While there are many other python profiling projects, almost all of them require modifying the profiled program in some way. Usually, the profiling code runs inside of the target python process, which will slow down and change how the program operates. This means it’s not generally safe to use these profilers for debugging issues in production services since they will usually have a noticeable impact on performance. The only other Python profiler that runs totally in a separate process is pyflame, which profiles remote python processes by using the ptrace system call. While pyflame is a great project, it doesn’t support Python 3.7 yet and doesn’t work on OSX, Windows or FreeBSD.

How does py-spy work?

py-spy works by directly reading the memory of the python program using the process_vm_readv system call on Linux, the vm_read call on OSX or the ReadProcessMemory call on Windows.

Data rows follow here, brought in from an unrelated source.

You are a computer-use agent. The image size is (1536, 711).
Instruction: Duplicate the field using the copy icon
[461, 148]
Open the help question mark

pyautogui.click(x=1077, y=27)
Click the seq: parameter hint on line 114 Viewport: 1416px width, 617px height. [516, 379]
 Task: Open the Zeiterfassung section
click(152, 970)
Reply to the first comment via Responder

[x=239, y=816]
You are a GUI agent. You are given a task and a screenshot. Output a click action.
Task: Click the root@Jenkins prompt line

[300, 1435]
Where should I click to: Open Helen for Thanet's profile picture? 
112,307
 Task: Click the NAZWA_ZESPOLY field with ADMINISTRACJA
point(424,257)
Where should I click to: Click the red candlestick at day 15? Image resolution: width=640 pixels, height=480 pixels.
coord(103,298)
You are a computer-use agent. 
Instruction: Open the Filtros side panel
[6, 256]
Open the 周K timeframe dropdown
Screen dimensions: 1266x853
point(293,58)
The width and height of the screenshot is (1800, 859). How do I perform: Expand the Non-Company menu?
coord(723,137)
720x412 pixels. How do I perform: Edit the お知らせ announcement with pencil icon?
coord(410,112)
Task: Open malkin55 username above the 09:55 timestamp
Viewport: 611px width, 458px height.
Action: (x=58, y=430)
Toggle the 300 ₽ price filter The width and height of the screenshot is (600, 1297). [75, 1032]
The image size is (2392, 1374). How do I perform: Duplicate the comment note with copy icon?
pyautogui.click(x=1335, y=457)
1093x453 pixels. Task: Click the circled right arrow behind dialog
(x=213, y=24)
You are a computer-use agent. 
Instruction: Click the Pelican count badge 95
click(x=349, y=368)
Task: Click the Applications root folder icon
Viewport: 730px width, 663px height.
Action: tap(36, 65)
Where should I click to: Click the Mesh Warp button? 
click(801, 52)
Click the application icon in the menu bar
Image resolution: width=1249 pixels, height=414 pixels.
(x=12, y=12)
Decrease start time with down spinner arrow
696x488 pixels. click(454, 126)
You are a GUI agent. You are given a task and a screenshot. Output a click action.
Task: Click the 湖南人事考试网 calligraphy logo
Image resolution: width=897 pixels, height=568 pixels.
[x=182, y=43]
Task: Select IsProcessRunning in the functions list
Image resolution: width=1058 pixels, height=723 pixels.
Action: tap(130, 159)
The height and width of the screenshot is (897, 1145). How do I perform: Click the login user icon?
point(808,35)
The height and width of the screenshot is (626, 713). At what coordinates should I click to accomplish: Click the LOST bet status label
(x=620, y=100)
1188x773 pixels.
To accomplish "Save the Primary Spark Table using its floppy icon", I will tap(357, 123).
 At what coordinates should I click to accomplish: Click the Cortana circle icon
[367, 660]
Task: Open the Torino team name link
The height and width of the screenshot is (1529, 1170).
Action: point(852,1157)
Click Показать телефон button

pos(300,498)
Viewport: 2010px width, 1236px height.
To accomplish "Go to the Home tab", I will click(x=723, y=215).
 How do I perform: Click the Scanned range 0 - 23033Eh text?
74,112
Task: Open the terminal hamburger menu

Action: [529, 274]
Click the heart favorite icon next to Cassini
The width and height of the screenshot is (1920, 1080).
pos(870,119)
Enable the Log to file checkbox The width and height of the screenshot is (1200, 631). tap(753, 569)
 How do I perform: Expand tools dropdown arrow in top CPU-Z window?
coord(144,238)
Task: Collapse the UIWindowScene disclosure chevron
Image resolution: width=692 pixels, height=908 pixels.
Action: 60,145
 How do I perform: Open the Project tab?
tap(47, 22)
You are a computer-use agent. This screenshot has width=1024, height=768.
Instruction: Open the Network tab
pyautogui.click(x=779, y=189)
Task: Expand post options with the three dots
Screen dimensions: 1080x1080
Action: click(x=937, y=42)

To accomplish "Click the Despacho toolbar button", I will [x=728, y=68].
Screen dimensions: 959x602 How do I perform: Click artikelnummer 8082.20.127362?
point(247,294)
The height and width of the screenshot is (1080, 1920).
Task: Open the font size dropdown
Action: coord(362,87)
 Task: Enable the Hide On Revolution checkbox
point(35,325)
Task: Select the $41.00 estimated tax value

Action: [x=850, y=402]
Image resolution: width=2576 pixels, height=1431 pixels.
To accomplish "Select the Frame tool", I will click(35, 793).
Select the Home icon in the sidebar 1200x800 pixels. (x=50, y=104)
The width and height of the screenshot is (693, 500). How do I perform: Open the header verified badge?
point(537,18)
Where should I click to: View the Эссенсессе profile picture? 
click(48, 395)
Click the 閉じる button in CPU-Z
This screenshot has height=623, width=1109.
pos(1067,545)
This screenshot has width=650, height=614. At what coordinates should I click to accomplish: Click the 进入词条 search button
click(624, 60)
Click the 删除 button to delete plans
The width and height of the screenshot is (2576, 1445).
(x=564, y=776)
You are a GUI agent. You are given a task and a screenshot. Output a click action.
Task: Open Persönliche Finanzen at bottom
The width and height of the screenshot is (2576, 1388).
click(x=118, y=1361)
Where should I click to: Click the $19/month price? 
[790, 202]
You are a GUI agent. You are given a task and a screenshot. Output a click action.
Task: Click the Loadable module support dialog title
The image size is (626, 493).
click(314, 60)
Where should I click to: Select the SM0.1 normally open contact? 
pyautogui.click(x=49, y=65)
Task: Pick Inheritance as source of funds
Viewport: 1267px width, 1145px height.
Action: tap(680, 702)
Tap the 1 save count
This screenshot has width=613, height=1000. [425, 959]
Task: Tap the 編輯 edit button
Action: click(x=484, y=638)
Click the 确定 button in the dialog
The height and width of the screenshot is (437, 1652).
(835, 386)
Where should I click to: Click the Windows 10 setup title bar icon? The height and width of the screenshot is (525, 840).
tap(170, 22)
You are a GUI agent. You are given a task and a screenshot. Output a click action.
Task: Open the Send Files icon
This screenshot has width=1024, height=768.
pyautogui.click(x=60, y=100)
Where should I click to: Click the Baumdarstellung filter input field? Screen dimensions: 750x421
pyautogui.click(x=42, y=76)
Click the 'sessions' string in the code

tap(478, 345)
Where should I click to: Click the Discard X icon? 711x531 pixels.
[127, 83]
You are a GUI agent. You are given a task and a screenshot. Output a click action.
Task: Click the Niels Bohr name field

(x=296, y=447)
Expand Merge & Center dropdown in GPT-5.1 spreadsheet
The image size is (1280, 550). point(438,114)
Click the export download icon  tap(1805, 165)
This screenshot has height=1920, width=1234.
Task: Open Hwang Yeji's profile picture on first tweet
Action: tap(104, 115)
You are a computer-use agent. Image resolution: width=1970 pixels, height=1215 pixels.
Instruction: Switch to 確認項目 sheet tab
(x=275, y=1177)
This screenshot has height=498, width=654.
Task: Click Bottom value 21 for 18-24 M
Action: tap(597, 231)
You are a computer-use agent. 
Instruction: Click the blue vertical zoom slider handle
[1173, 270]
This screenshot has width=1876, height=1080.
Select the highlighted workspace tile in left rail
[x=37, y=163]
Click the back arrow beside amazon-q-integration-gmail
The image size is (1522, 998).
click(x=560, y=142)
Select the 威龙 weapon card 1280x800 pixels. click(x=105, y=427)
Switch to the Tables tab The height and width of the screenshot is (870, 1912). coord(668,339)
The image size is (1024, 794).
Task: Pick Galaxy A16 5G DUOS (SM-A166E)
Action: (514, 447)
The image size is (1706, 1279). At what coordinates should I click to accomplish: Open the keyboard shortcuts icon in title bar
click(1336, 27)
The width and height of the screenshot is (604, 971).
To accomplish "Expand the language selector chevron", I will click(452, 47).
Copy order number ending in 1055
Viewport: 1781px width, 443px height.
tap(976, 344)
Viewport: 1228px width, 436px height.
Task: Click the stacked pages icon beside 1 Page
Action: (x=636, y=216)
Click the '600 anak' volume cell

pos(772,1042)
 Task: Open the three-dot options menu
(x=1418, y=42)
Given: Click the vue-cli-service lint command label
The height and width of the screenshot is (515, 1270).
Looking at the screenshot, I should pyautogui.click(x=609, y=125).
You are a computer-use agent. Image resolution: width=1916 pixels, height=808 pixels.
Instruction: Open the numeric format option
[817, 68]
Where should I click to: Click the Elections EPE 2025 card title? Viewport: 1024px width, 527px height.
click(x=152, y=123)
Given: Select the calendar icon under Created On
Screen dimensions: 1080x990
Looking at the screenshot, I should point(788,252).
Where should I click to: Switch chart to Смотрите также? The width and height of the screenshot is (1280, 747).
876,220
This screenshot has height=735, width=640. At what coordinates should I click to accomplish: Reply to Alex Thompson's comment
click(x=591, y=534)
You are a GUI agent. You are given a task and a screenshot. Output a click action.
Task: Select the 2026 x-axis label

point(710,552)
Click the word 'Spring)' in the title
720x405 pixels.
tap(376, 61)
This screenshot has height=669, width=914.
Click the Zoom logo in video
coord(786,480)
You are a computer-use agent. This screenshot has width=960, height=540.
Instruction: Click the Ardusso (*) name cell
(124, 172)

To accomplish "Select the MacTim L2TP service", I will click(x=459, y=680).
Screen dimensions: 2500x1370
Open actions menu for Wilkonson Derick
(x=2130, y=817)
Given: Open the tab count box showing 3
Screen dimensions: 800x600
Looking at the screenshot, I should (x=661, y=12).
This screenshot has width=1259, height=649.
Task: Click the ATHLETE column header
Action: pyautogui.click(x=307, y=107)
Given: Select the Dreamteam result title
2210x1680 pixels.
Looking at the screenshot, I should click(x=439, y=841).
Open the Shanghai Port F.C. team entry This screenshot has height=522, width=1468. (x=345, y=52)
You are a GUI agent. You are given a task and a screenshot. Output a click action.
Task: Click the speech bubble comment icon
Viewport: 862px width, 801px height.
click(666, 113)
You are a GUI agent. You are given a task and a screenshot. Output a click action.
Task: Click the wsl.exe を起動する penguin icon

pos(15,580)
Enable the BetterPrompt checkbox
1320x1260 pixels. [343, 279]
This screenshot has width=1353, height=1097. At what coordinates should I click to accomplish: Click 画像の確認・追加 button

Figuring out the call stack of the Python program is done by looking at the global PyInterpreterState variable to get all the Python threads running in the interpreter, and then iterating over each PyFrameObject in each thread to get the call stack. Since the Python ABI changes between versions, we use rust’s bindgen to generate different rust structures for each Python interpreter class we care about and use these generated structs to figure out the memory layout in the Python program.

Getting the memory address of the Python Interpreter can be a little tricky due to Address Space Layout Randomization. If the target python interpreter ships with symbols it is pretty easy to figure out the memory address of the interpreter by dereferencing the interp_head or _PyRuntime variables depending on the Python version. However, many Python versions are shipped with either stripped binaries or shipped without the corresponding PDB symbol files on Windows. In these cases we scan through the BSS section for addresses that look like they may point to a valid PyInterpreterState and check if the layout of that address is what we expect.

Can py-spy profile native extensions?

Since we’re getting the call stacks of the python program by looking at the PyInterpreterState we don’t yet get information about non-python threads and can’t profile native extensions like those written in languages like Cython or C++. Native code will instead show up as spending time in the line of Python that calls the native function, rather than as its own entry in the current stable release.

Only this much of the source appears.